▶ [Problem description] From the line containing "This screenshot has width=753, height=651." to the last line of the records below, retype every line exactly and output nothing else.

======== Material for this exercise ========

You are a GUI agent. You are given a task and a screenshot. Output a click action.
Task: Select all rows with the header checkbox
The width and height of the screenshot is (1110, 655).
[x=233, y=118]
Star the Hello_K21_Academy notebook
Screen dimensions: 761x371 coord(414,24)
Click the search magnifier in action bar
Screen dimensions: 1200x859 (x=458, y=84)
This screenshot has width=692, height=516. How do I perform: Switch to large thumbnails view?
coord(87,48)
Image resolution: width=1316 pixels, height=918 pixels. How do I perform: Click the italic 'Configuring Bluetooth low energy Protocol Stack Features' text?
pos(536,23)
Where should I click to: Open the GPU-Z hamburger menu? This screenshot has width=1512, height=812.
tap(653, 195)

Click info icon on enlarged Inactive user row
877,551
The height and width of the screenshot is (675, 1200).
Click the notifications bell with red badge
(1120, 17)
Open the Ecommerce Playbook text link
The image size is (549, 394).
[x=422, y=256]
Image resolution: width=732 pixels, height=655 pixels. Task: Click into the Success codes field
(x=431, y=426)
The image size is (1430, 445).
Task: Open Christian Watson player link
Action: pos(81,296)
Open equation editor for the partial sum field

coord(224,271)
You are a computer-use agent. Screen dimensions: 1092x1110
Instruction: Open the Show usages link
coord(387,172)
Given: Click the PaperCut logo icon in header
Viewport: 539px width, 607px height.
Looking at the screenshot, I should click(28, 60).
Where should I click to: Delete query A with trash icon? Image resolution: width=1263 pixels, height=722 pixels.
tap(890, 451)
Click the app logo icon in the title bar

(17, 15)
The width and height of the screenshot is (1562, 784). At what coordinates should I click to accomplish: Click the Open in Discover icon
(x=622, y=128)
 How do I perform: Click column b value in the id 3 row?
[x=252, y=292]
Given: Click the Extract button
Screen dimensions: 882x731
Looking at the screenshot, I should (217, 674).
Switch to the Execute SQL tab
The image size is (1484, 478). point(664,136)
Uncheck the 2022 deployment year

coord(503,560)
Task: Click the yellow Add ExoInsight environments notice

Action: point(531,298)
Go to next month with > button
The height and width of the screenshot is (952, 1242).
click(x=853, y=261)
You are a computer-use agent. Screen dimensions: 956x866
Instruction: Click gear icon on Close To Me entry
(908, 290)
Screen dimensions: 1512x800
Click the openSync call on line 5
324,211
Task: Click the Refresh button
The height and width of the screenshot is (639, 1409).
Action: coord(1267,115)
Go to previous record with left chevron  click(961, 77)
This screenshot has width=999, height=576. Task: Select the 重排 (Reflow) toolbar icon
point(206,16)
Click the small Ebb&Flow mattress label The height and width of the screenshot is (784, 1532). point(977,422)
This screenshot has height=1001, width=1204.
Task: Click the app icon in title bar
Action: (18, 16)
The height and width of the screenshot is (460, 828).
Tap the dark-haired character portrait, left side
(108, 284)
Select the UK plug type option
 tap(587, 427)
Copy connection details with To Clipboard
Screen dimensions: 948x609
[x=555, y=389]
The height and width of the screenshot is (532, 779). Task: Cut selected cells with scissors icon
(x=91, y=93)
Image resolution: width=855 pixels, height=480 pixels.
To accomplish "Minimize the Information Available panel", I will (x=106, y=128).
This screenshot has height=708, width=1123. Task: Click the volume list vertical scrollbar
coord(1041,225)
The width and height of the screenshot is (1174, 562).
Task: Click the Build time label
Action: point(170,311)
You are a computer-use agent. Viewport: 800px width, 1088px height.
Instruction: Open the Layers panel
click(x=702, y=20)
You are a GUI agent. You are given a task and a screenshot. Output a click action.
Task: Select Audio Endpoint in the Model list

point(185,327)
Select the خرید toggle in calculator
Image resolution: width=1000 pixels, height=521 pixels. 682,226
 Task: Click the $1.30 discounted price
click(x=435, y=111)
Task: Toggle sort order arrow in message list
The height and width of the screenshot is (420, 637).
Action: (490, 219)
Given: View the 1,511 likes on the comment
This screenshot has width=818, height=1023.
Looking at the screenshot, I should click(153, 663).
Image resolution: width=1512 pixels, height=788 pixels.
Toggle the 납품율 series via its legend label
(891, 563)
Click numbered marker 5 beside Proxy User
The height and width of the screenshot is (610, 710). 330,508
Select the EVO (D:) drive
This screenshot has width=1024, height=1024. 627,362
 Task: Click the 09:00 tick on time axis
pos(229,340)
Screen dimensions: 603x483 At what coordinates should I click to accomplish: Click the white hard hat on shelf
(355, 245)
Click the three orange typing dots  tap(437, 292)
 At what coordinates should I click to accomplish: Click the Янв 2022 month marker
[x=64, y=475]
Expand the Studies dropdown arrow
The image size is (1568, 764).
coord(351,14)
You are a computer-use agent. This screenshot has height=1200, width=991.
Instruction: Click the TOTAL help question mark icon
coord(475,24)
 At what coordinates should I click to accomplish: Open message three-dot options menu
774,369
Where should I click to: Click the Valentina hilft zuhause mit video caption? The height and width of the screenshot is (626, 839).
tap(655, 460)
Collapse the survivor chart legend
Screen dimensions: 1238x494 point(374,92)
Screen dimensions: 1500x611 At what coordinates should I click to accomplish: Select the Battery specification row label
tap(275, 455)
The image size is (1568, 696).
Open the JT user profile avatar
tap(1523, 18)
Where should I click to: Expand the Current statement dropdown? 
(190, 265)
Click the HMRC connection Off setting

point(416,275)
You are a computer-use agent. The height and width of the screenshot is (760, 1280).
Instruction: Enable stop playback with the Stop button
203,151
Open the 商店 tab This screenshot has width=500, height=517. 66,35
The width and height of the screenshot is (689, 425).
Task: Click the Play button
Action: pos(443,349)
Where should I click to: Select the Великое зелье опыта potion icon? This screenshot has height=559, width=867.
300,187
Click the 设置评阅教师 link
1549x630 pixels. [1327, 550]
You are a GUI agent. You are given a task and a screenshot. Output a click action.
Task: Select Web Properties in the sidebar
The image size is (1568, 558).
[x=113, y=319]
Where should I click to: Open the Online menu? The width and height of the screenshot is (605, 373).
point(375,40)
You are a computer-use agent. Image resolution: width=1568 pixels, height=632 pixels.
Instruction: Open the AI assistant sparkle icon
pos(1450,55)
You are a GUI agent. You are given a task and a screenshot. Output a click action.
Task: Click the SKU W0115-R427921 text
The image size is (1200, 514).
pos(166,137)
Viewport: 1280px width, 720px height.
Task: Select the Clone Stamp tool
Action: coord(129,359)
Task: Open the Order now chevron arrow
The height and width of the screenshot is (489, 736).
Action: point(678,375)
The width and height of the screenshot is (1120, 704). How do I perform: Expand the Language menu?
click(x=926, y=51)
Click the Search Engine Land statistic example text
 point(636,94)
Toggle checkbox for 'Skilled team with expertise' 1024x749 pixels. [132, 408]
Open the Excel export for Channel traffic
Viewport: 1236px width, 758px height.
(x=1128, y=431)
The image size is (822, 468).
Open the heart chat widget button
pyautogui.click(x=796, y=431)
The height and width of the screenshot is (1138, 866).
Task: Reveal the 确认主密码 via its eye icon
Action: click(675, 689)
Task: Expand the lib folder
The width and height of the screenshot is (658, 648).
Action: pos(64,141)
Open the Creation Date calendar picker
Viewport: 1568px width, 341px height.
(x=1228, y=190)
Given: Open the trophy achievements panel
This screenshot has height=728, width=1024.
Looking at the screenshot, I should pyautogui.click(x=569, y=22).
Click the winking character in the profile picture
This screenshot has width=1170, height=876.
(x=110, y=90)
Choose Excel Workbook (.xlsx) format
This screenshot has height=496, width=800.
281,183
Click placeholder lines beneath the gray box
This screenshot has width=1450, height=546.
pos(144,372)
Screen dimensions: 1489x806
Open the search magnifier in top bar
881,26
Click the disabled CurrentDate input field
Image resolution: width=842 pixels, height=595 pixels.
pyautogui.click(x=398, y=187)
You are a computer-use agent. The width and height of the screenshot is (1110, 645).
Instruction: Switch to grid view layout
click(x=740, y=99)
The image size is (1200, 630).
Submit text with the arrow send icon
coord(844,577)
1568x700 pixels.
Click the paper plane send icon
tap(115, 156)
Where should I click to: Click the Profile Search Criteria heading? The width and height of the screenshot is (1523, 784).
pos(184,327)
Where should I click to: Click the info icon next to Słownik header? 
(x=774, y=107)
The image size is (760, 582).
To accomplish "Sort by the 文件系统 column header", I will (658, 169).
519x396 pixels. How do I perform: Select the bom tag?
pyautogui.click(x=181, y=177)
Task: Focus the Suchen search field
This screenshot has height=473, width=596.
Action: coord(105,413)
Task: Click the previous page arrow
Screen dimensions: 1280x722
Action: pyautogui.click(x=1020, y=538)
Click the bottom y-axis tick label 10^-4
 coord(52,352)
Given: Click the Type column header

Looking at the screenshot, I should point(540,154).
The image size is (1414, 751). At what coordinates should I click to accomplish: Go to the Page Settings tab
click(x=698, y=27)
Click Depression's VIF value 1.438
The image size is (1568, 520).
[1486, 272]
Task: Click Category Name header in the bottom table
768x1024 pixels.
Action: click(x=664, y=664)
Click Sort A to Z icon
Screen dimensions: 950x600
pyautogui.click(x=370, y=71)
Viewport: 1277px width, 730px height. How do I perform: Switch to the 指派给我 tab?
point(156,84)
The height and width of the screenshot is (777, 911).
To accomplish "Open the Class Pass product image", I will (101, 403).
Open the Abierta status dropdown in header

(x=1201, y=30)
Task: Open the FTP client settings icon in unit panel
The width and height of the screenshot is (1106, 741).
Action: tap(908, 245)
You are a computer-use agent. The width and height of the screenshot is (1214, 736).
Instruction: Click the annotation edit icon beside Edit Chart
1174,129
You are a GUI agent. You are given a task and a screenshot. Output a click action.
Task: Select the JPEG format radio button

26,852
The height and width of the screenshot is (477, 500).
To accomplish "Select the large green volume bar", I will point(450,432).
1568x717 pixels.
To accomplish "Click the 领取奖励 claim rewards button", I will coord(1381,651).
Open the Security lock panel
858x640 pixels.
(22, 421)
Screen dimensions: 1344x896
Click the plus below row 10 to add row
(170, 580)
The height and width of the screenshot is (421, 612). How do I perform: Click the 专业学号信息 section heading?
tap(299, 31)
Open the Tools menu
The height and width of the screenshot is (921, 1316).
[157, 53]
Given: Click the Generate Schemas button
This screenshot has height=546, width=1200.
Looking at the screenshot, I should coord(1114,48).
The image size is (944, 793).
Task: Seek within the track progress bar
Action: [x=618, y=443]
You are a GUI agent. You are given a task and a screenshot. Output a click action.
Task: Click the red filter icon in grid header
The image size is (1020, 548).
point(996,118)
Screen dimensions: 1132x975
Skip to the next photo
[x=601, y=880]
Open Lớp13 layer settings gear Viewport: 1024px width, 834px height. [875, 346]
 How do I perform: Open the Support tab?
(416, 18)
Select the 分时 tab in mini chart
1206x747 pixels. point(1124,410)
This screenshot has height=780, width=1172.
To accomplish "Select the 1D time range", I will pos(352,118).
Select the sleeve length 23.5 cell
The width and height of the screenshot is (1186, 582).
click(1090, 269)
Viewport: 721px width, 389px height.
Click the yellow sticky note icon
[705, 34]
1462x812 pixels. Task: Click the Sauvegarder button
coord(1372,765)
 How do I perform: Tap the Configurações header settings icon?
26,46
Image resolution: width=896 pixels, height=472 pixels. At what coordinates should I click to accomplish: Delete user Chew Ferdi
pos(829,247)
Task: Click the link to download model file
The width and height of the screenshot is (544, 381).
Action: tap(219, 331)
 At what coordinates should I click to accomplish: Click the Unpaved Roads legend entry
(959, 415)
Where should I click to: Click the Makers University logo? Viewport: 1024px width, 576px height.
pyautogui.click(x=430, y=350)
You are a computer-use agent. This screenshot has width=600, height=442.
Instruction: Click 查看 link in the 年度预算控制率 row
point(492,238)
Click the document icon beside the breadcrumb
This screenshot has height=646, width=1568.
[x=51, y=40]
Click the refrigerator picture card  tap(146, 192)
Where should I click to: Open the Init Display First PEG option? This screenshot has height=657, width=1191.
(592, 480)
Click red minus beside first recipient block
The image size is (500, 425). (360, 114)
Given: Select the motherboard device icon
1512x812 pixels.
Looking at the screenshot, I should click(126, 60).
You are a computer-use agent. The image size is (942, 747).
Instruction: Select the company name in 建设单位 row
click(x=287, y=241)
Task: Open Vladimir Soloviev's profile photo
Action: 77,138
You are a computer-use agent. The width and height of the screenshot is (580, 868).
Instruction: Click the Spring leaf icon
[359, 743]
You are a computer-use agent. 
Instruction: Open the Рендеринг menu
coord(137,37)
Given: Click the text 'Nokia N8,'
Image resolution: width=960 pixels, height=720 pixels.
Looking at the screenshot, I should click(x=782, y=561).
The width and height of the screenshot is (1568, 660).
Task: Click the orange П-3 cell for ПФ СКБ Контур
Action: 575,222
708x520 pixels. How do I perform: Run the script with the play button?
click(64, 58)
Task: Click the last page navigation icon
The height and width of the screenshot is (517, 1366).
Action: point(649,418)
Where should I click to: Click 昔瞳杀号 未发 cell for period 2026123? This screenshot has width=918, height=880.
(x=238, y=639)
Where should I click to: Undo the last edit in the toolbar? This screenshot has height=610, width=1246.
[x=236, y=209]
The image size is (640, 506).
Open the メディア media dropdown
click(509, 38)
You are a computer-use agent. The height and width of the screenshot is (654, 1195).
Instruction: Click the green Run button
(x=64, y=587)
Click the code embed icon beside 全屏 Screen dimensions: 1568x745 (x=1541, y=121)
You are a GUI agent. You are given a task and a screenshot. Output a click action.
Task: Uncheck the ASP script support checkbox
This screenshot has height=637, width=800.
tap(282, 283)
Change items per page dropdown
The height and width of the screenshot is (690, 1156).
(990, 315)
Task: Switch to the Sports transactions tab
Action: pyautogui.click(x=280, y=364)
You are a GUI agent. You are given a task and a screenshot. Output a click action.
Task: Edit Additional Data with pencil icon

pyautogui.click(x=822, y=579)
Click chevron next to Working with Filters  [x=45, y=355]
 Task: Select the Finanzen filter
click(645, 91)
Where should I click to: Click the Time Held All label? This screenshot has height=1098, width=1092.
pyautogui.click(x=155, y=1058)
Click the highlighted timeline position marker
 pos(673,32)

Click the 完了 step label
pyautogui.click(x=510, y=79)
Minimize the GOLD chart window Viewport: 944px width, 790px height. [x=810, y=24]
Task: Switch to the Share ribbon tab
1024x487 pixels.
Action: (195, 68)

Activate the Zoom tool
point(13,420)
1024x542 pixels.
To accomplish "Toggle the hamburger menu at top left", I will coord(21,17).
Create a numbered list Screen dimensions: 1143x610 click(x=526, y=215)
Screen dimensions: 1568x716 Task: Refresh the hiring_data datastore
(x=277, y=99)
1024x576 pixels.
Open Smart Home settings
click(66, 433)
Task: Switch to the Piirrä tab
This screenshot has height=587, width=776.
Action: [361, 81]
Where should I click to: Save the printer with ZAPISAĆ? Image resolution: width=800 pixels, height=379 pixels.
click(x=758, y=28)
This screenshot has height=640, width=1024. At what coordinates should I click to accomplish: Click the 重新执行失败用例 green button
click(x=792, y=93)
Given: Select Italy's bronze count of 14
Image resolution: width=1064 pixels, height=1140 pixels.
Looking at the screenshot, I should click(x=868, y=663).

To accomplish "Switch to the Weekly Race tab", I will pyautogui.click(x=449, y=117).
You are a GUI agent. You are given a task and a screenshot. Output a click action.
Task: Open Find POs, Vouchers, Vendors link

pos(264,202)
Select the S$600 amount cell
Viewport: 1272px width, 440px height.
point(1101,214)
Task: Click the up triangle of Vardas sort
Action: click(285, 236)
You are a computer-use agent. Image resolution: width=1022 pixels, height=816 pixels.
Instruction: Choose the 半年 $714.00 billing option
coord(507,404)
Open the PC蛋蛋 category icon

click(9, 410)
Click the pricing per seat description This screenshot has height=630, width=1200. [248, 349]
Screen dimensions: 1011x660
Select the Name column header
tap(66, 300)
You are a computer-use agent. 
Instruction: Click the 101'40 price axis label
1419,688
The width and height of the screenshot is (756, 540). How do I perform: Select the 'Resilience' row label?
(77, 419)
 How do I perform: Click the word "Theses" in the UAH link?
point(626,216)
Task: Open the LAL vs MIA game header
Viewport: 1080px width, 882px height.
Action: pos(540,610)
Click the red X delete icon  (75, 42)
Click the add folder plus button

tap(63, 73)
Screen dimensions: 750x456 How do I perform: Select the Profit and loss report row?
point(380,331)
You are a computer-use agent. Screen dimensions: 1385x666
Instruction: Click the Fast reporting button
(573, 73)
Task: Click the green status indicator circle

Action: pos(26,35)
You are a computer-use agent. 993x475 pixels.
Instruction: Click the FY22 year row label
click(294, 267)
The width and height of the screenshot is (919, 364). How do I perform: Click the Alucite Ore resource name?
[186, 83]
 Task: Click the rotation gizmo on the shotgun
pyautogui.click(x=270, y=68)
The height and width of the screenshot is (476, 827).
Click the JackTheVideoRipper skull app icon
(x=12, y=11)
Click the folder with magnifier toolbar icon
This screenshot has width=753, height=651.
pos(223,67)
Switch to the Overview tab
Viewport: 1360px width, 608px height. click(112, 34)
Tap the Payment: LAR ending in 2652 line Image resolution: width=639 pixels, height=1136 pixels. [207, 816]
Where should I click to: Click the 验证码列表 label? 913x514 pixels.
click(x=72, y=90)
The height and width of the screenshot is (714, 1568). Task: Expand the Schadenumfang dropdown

========

▶ [Solution for this exercise]
This screenshot has width=753, height=651.
pos(223,67)
Switch to the Overview tab
Viewport: 1360px width, 608px height. click(112, 34)
Tap the Payment: LAR ending in 2652 line Image resolution: width=639 pixels, height=1136 pixels. [207, 816]
Where should I click to: Click the 验证码列表 label? 913x514 pixels.
click(x=72, y=90)
The height and width of the screenshot is (714, 1568). Task: Expand the Schadenumfang dropdown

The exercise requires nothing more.